郑得利也小声问道:“我听闻这里是私跨天关后被捉住的‘走肉’的去处。这些舆隶比在蓬莱里过得更凄惨,是么?”
“不错。这里便似监牢,是有罪之人的容身处。居于此处的,除却时而来寻花问柳的显贵外,九成皆是舆隶、下等人。诸位请看这些‘走肉’身上的奴印。”“骡子”说着,暗暗向他们使眼色,于是他们才知在瀛洲,连臧获也是分门别类的。做军丁的刺鷞鸠纹,做农户的烙沈牛纹,行商的是鸟纹,至于最低贱的一类——
“骡子”悄悄指向浮船上趴伏的一人,齿落发蓬,竟被别的舆隶用铁链子牵着,不住踢打嘲弄,卑葸地跪地爬行。
“那便是最下等的舆隶,身上刺犬纹,性命贱如蓬草。在瀛洲有此印之人,便意味着旁人可对他为所欲为,虐打也好、砍他肢躯头颅也罢,也无人会管束。”
那烙犬纹的舆隶连连哀叫,小椒方想冲上去救下他,却被“骡子”拦下,低声道:“莫要打草惊蛇。”
正说话间,那舆隶竟一头栽倒在地,断了气。其余人见了,倒觉乏味,将铁链丢下,还往他尸身上啐了一口,头也不回地走了。

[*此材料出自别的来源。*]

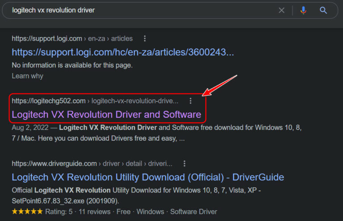Screen dimensions: 343x221
Task: Open the Logitech VX Revolution Utility Download DriverGuide result
Action: [x=148, y=177]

众人看得不忍,虽想上前帮忙掩埋尸首,可瀛洲无土,连立个坟包也做不到。“骡子”轻声说:“咱们走,一会儿有清道夫前来,会清走尸首。”
于是一行人只得按捺心痛,随着“骡子”离开那舆隶。那尸体在冷雨的击打下静静地卧着,像一块干瘪的鼓皮。方惊愚发觉楚狂没跟上来,回首一望,却见他还站在那舆隶身前,于是便返身回去捉他的手,说:“走,咱们现今是异乡人,不可贸然行事。”
楚狂点点头,迈步便走,步子细而碎,反而比他走得更快。方惊愚最后看了一眼那冰凉的尸首,雨水打湿了其臂膀上的犬纹烙印。他忽觉眼熟,抬头一看,却望见楚狂垂头理了理茅蒲,露出一截苍白的颈子,那颈后兀然烙着一只焦黑的奴印。
楚狂素来对自己的过去讳莫如深,然而方惊愚能隐约猜到一二。